Moses mission was a mission of freedom, a mission of love, a mission for a better life for the people of God. When we are at the presence of the Sacred of the divine, God give us the same Mission. We need to cover our face and let God burn within our hearts. This kind of fire and love never consumes us, but grows and it gets others attention. Our mission is to rescue people from the darkness of sin, vice, and death. To accomplish this special mission we do need to remove our sandals, the sandals of unbelief, the sandals of doubt, the sandals envy, the sandals of anger, the sandals of lust, etc.…

  1. Learning from the past is wise

Learning from the past is wise, many of the things that make us suffer today are actions committed from the past. Moses did free the people of Israel from the power of the Egyptians but not all reached the Promised Land because of their great attachment to the past. During their journey to a better life they always murmured and sinned against Moses and God.

Saint Paul reminds us that the Israelites also had divine intervention and the presence of God in various forms in that journey, yet they continue to sinned and therefore wondered in the desert for forty years. Learning from the past means that we need to look in a very personal and universal way history, so that we won’t commit the same mistakes people did. Saint Paul reminds us that, “Those things happened to them as an example, and they have been written down as a warning to us.”

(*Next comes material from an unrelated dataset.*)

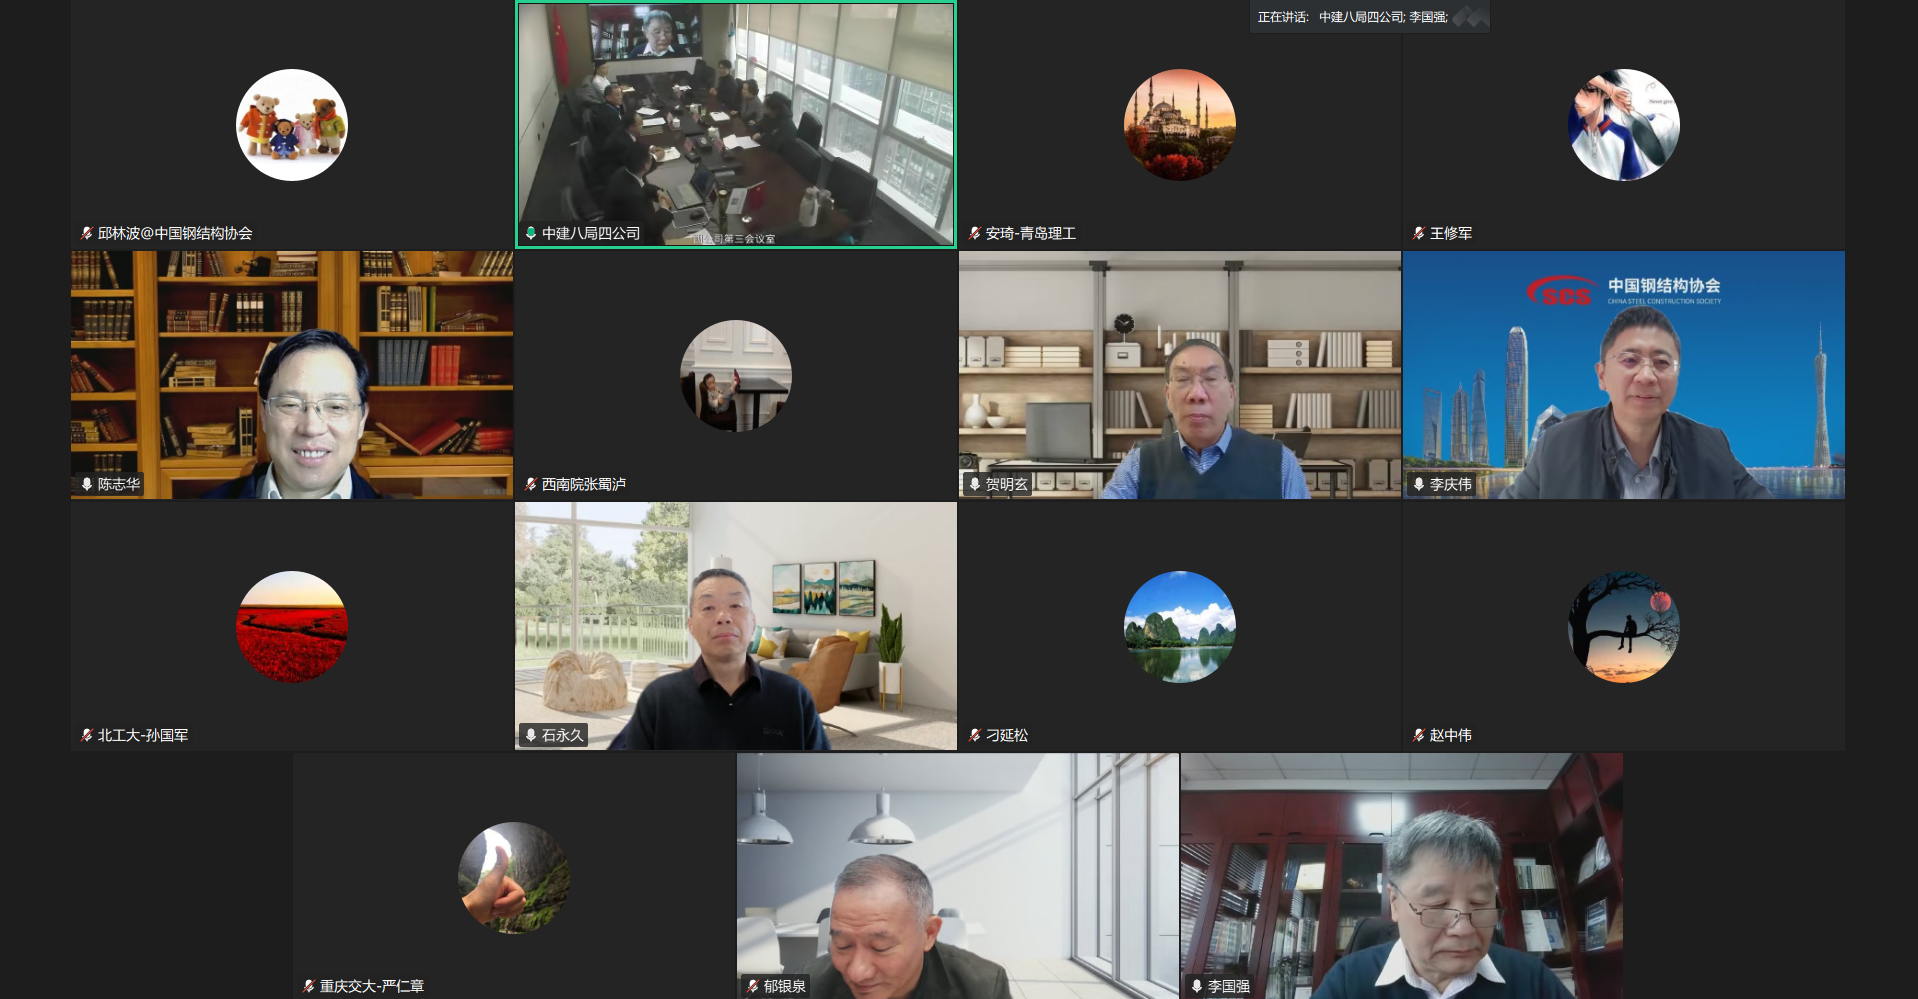Click muted mic icon beside 西南院张蜀泸
The image size is (1918, 999).
tap(531, 484)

This is not a sentence on the part of Saint Paul; on the contrary, it is a reminder that we must renew our daily relationship with God and our brothers. We can learn to pray with Psalm 51, “Create in me a clean heart, O God, and renew a right spirit within me. Cast me not away from your presence; take not your Holy Spirit from me” (Ps. 51:10-11). Sin separates us not only from God, but from our community of faith, we stop having healthy relationships with people. Learning from the past means not making the same mistakes because we already know the consequences they bring.

Only in God can we find comfort in the past and hope in the future, “Remember, O Lord, your compassion and loving devotion, for they are from age to age. Remember not the sins of my youth, or my rebellious acts; remember me according to your loving devotion, because of your goodness,” (Ps. 25:7-8).

  1. God is patient and merciful

The conversion of a person can last a lifetime. That is why God is so patient with us, God knows how to wait, he is not in a hurry because his Mercy is eternal. In the parable of the fig three Jesus reminds us of all the effort and work that God does so that we can bear fruits of goodness and holiness.

We are invited to know how to be patient with God’s patience. We are invited to plant the seed of the word in people’s hearts but at the same time we do not want to harvest what we sow. Remember the words of Saint Paul, “I planted the seed and Apollos watered it, but God made it grow.  So neither he who plants nor he who waters is anything, but only God, who makes things grow” (1 Co. 3:6-7).

Here are some Bible passages that would help us understand the importance of patience:

Proverbs 16:32: Better a patient person than a warrior, one with self-control than one who takes a city.

Proverbs 15:1: A gentle answer turns away wrath, but a harsh word stirs up anger.